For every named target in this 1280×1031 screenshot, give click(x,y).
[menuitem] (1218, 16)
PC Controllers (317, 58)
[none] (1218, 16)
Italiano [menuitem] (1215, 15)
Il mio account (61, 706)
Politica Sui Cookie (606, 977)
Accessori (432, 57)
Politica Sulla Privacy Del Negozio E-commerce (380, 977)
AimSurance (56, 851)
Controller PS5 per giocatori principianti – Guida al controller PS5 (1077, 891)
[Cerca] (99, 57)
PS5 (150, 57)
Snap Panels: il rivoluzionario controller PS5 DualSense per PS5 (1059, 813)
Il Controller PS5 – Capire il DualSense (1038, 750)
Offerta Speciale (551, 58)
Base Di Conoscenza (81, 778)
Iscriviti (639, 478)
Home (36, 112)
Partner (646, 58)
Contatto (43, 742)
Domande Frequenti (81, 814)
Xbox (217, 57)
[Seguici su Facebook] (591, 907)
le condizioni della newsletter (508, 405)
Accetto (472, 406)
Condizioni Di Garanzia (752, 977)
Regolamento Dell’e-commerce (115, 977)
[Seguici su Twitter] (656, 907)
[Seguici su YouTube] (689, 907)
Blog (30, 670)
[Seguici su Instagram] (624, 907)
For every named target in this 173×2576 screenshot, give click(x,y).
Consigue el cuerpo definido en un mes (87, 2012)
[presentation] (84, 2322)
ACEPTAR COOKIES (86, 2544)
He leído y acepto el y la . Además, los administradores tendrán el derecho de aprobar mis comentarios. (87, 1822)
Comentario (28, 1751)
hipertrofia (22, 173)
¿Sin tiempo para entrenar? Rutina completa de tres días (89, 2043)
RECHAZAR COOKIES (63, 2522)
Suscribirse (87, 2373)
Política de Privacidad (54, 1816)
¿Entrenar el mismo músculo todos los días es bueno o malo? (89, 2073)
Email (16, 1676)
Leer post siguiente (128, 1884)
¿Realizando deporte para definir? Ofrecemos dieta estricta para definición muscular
____________
Rename "named target" to "labeled target" throughout the data above. Reproduce every other line and character unchanged.

For every labeled target in this 1280×1031 screenshot, give click(x,y).
[menuitem] (1218, 16)
PC Controllers (317, 58)
[none] (1218, 16)
Italiano [menuitem] (1215, 15)
Il mio account (61, 706)
Politica Sui Cookie (606, 977)
Accessori (432, 57)
Politica Sulla Privacy Del Negozio E-commerce (380, 977)
AimSurance (56, 851)
Controller PS5 per giocatori principianti – Guida al controller PS5 (1077, 891)
[Cerca] (99, 57)
PS5 (150, 57)
Snap Panels: il rivoluzionario controller PS5 DualSense per PS5 (1059, 813)
Il Controller PS5 – Capire il DualSense (1038, 750)
Offerta Speciale (551, 58)
Base Di Conoscenza (81, 778)
Iscriviti (639, 478)
Home (36, 112)
Partner (646, 58)
Contatto (43, 742)
Domande Frequenti (81, 814)
Xbox (217, 57)
[Seguici su Facebook] (591, 907)
le condizioni della newsletter (508, 405)
Accetto (472, 406)
Condizioni Di Garanzia (752, 977)
Regolamento Dell’e-commerce (115, 977)
[Seguici su Twitter] (656, 907)
[Seguici su YouTube] (689, 907)
Blog (30, 670)
[Seguici su Instagram] (624, 907)
For every labeled target in this 173×2576 screenshot, give click(x,y).
Consigue el cuerpo definido en un mes (87, 2012)
[presentation] (84, 2322)
ACEPTAR COOKIES (86, 2544)
He leído y acepto el y la . Además, los administradores tendrán el derecho de aprobar mis comentarios. (87, 1822)
Comentario (28, 1751)
hipertrofia (22, 173)
¿Sin tiempo para entrenar? Rutina completa de tres días (89, 2043)
RECHAZAR COOKIES (63, 2522)
Suscribirse (87, 2373)
Política de Privacidad (54, 1816)
¿Entrenar el mismo músculo todos los días es bueno o malo? (89, 2073)
Email (16, 1676)
Leer post siguiente (128, 1884)
¿Realizando deporte para definir? Ofrecemos dieta estricta para definición muscular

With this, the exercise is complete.